**The problem**.
Turn the data into a Markdown table with the columns Row and Line, beginning at the line that contains "You are a GUI" and stopping after the line that contains "Image resolution: width=1500". Number each line in order and leave out any blank lines.

**Task data**.
▼▼▼

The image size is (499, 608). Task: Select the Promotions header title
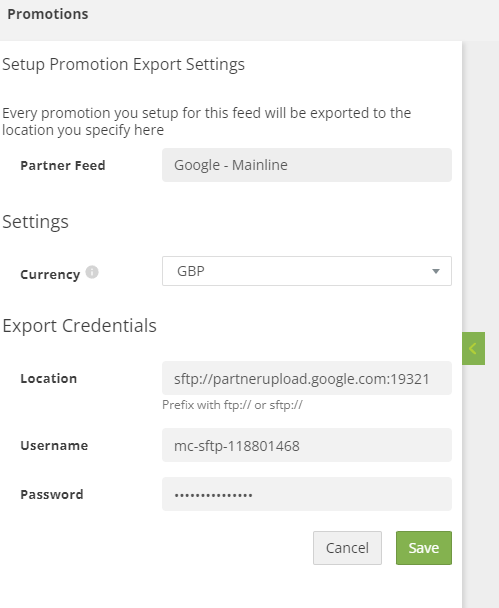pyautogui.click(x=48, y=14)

▲▲▲
▼▼▼

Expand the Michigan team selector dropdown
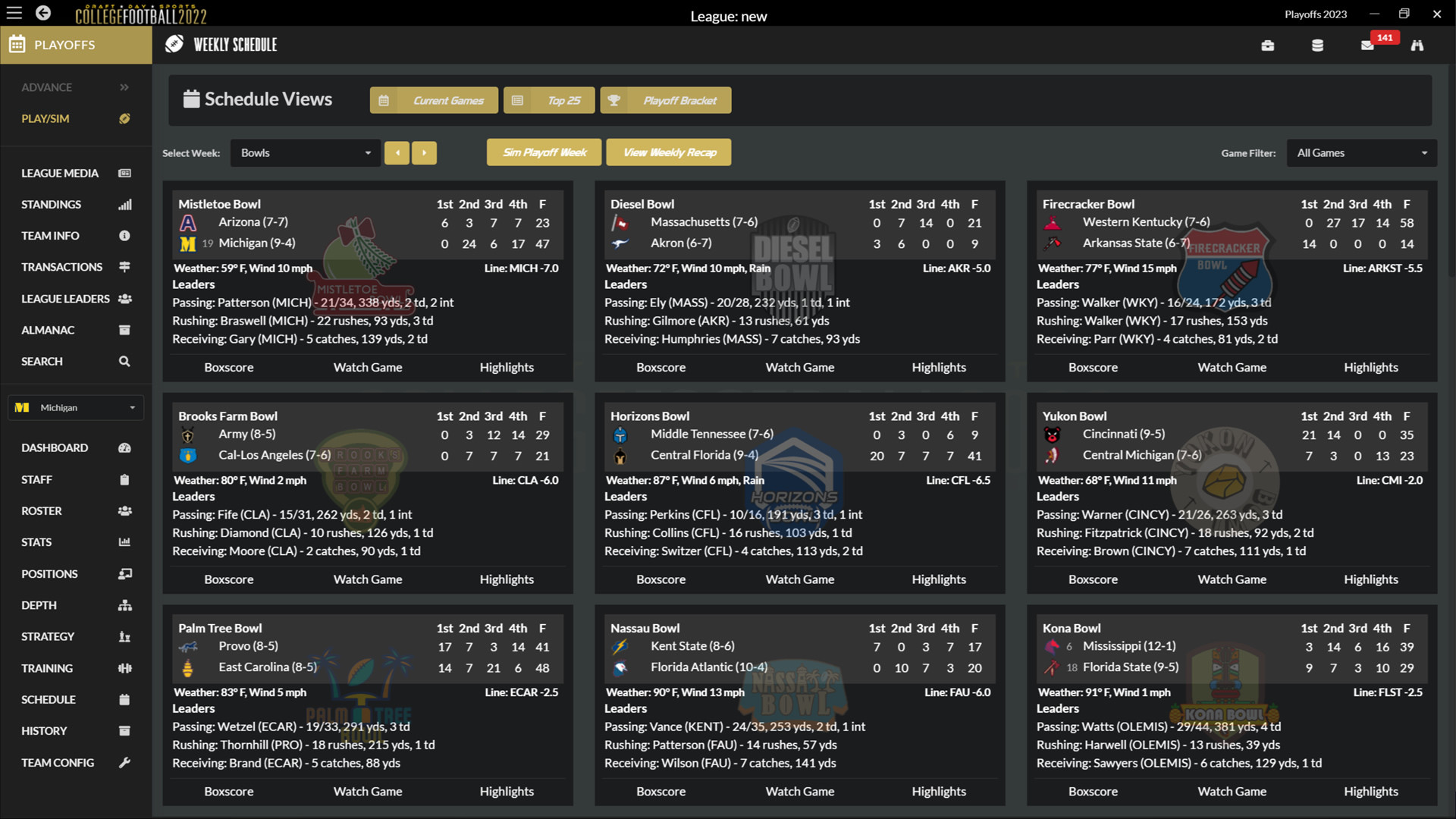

▲▲▲
▼▼▼

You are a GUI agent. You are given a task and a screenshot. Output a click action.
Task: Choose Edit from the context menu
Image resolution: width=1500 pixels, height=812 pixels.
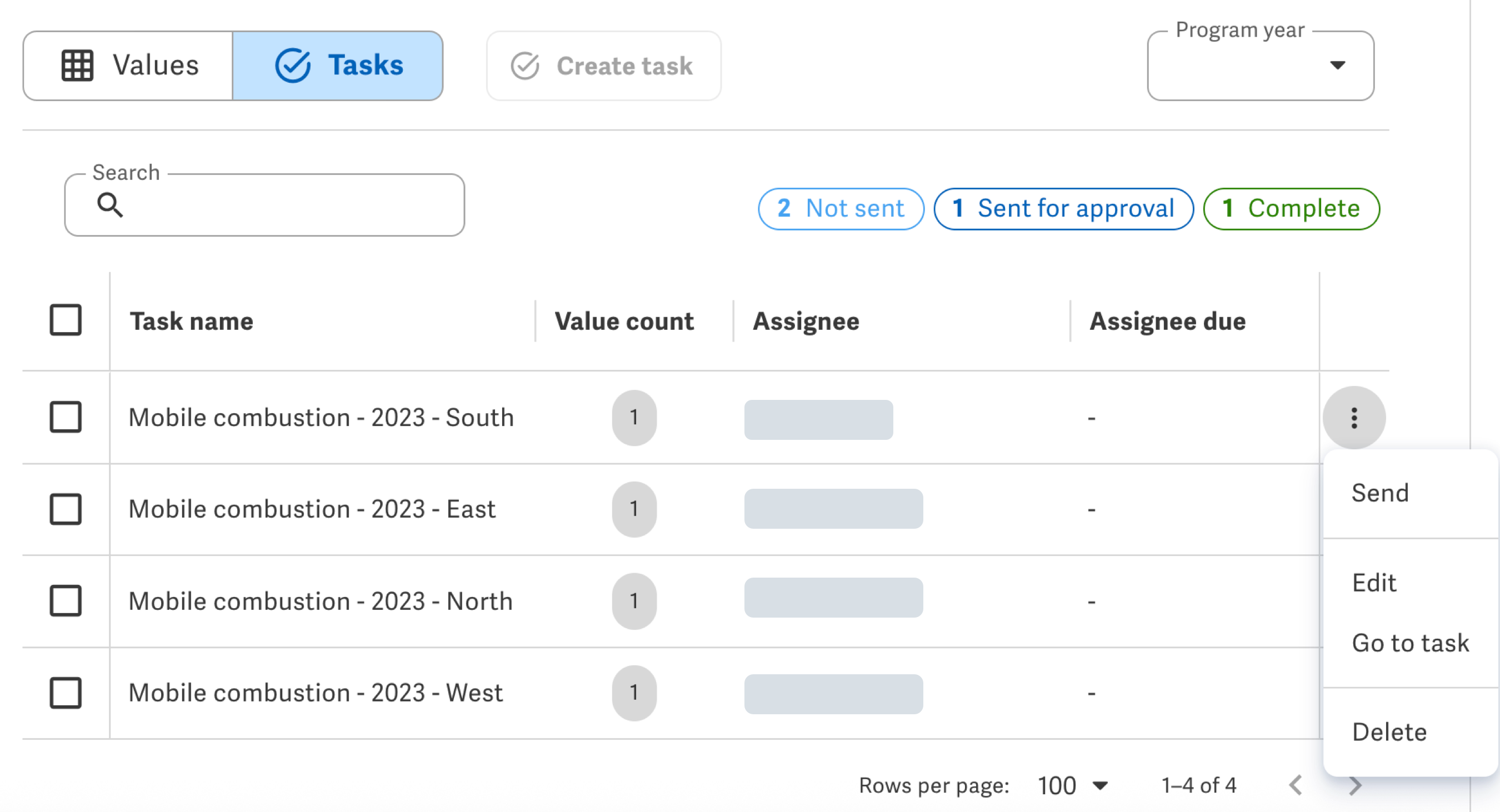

▲▲▲

**Exercise response**.
| Row | Line |
|---|---|
| 1 | You are a GUI agent. You are given a task and a screenshot. Output a click action. |
| 2 | Task: Choose Edit from the context menu |
| 3 | Image resolution: width=1500 pixels, height=812 pixels. |